Aus Marionetten werden Stars
Urmel aus dem Eis oder Jim Knopf und Lukas der Lokomotivführer: Sie wurden zu den Fernsehstars an Fäden. Besonders Lukas – ein Kerl, der sich nicht unterkriegen lässt, der von seinem starken Willen geleitet wird. Walter Oehmichen war auch so einer. Nach dem Ende des Zweiten Weltkrieges hat der Schauspieler und Regisseur seinen Traum erfüllt, ein eigenes Puppentheater in Augsburg zu eröffnen. 1948 dürfen die ersten Menschen zusehen, wie Oehmichen zusammen mit seiner Ehefrau Rose das Märchen des gestiefelten Katers zu neuem Leben erweckt.
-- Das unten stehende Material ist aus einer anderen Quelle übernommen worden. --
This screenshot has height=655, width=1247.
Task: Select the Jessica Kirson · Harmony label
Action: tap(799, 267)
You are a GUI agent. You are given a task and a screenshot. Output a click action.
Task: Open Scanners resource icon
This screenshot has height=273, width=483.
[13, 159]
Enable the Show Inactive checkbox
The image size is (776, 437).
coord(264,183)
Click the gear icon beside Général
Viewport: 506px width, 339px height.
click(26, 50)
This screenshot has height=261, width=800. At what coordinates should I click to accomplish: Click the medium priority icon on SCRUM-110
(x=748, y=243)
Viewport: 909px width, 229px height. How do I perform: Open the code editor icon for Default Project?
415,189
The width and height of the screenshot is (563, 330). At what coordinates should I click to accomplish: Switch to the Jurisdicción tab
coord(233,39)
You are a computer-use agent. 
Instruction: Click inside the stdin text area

Zwischen Augsburg und Hamburg
Ihre Bekanntheit verdankt die Augsburger Puppenkiste aber vor allem einem Zufall: Anfang der 1950er Jahre ist Hanns Farenburg, der Sendeleiter des Nordwestdeutschenrundfunks (NWDR), auf der Suche nach Inhalten für ein Kinderprogramm. Bei einem Werbespiel der Augsburger Puppenkiste wird Farenburg aufmerksam und nimmt das Theater unter Vertrag. So packt Oehmichen seine Puppenkiste, fährt nach Hamburg und geht nur wenige Wochen nach dem Start der "Tagesschau" auf Sendung – mit einem Puppentheater und einer Kamera davor. Klaus Marschall erinnert sich gerne zurück. Marionetten-Theater live im Fernsehen zu spielen sei eine besondere Erfahrung gewesen.
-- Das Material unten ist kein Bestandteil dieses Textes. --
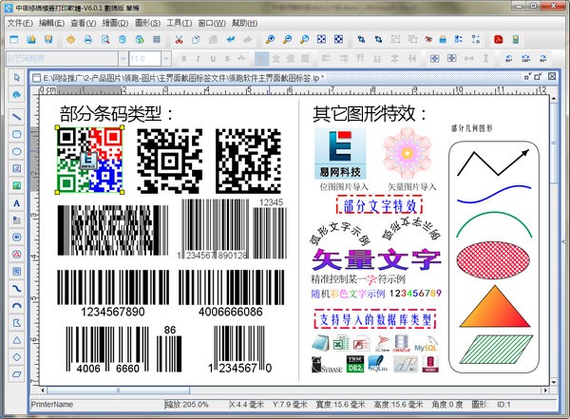The image size is (570, 419).
Task: Click the scissors cut icon
Action: click(179, 40)
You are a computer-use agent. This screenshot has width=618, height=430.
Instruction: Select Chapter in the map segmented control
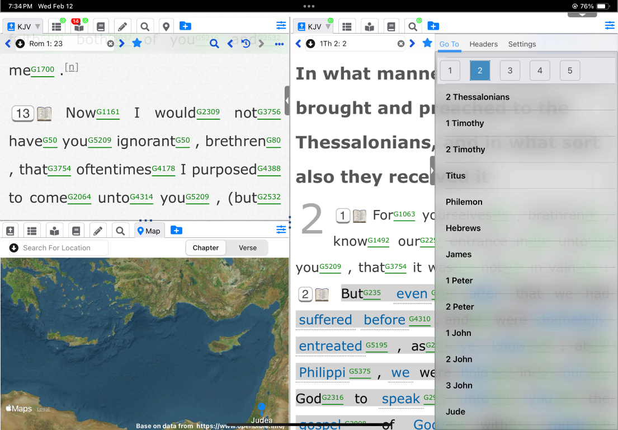tap(205, 247)
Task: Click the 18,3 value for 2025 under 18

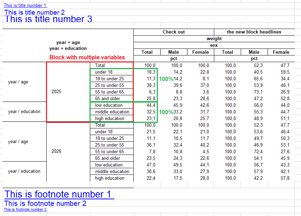Action: (x=151, y=72)
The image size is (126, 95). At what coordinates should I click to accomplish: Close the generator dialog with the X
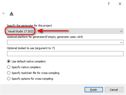tap(120, 4)
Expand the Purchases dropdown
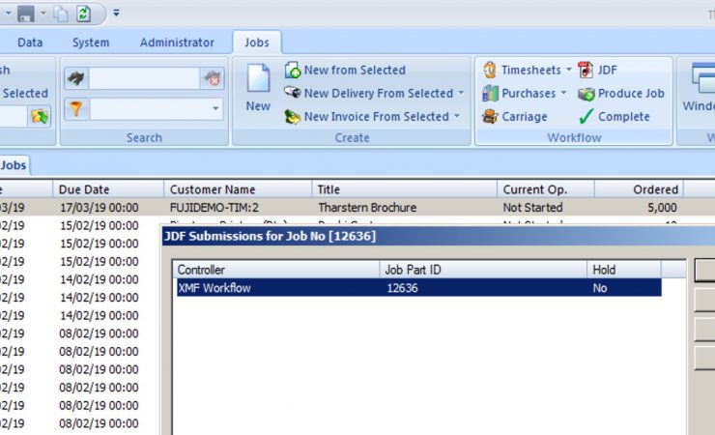715x435 pixels. [563, 94]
Neuer Zeitgeist bedeutete TV-Aus
Bis in die 1990er Jahre ist die Augsburger Puppenkiste nicht aus den Programmen der ARD und dem Kinderkanal wegzudenken. Über 1.000 Sendungen machen die Holzköpfe und ihre Abenteuer deutschlandweit berühmt. Doch dann ist Schluss. Vor mehr als einem Jahrzehnt beschließt der Kinderkanal KiKa, die Marionetten seien nicht mehr zeitgemäß. Der Leiter der Puppenkiste Klaus Marschall nimmt es gelassen. Die Schnelllebigkeit im Fernsehen passe nicht mehr zu seinem Theater.
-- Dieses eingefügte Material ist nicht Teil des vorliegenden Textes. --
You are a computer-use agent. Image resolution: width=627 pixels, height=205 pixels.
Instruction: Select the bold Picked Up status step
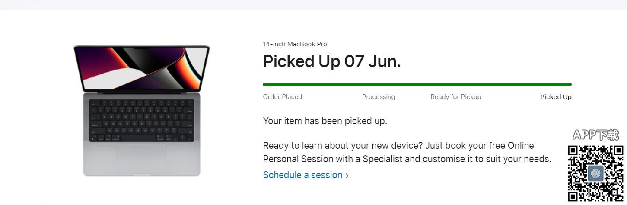[556, 97]
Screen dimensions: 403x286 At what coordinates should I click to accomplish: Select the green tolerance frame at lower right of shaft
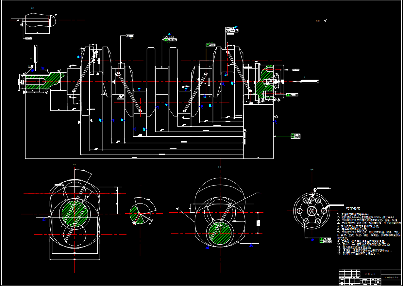(x=295, y=136)

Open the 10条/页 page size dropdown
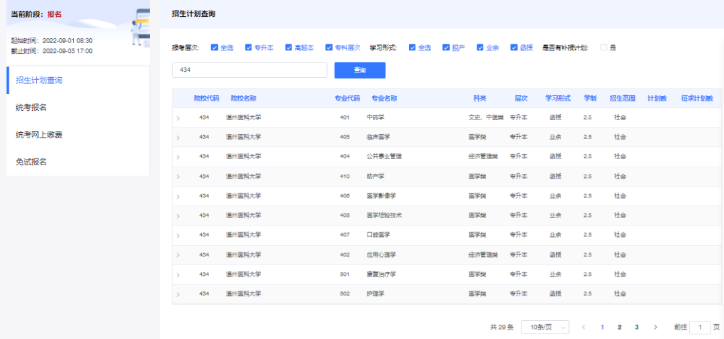click(544, 327)
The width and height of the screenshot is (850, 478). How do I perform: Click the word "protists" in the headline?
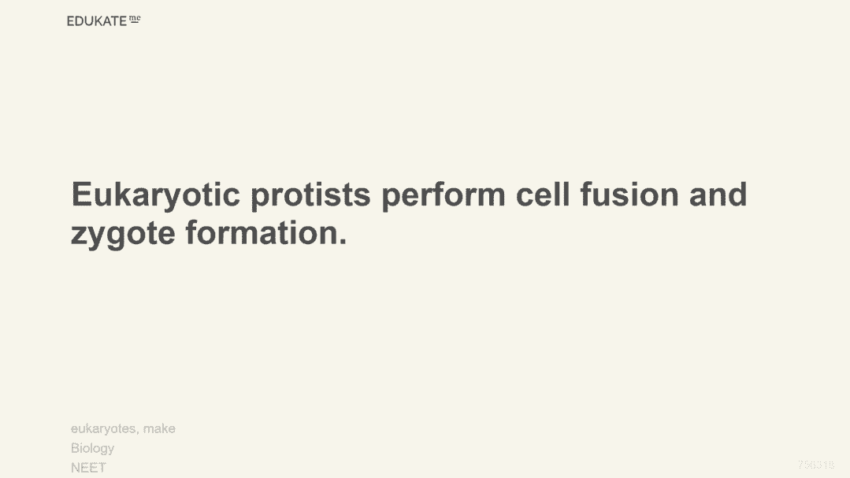[310, 195]
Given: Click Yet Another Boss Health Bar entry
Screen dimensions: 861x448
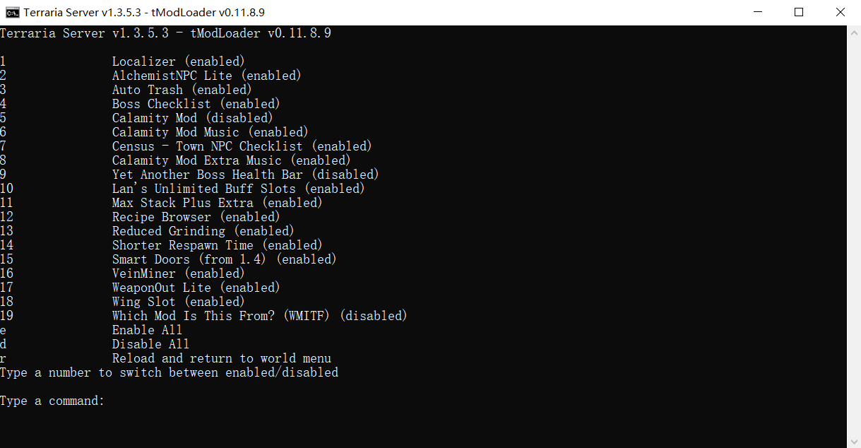Looking at the screenshot, I should click(x=245, y=175).
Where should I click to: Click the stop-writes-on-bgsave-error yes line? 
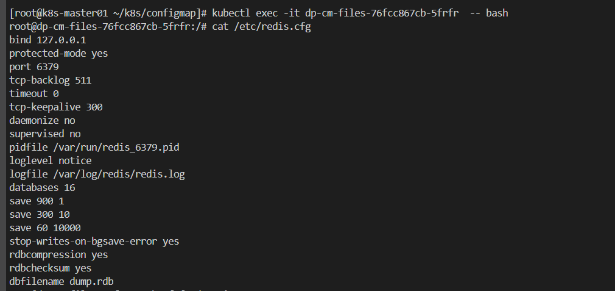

Die neuen Stücke der Augsburger Puppenkiste finden in ihrem Marionettentheater im historischen Heilig-Geist-Spital statt und verbinden über die Jahrzehnte nicht nur verschiedene Altersgruppen, sondern auch alle sozialen Schichten.
Motorrad- und Rockerclub besucht Vorstellung
Anfang der neunziger Jahre gab es eine, wie Marschall erzählt, "ganz spezielle Vorstellung". In einer Dornröschen-Vorstellung saßen plötzlich etwa 20 Mitglieder des Rockerclubs Hells Angels. Ihre Motorräder, für Passanten ungewohnt, parkten sie laut Marschall direkt vor der Puppenkiste. Die Vorführung teilten sie sich mit einer ganz normalen Familie und zwei Punkern. Fans aus allen Schichten hat das Theater auch heute noch.
Puppenkisten-Content geht auf Social-Media viral
Auch auf TikTok und Instagram ist der Hashtag Augsburger Puppenkiste ein voller Erfolg. "Du holst meine Kindheit zurück" oder "Feinste Marionetten-Perfektion" sind Kommentare, die unter den Videos von Tom Böttcher stehen. Mit seinen Augsburger-Puppenkisten-Videos ist dem 28-jährigen Schauspieler ein viraler Hit gelungen – als lebende Marionette, wenn er die Bewegungen der Augsburger Puppen imitiert. Denn schon als Kind saß Tom Böttcher in Hamburg stundenlang vor seinem Röhrenfernseher und schaute seinem Favoriten "Schlupp vom grünen Stern" fasziniert zu.
Pläne für die Zukunft
Die Geschichten der Puppenkiste gehen weiter. Das Erbe von Walter Oehmichen will sein Nachfolger auch in Zukunft lebendig halten und das mit neuen Ideen für Kinofilme und Stücke. So soll das neue Kinderstück "Rapunzel" Premiere feiern. Eine große Jubiläumsausstellung zum 75-jährigen Bestehen der Puppenkiste ist laut Klaus Marschall ab Mitte März geplant.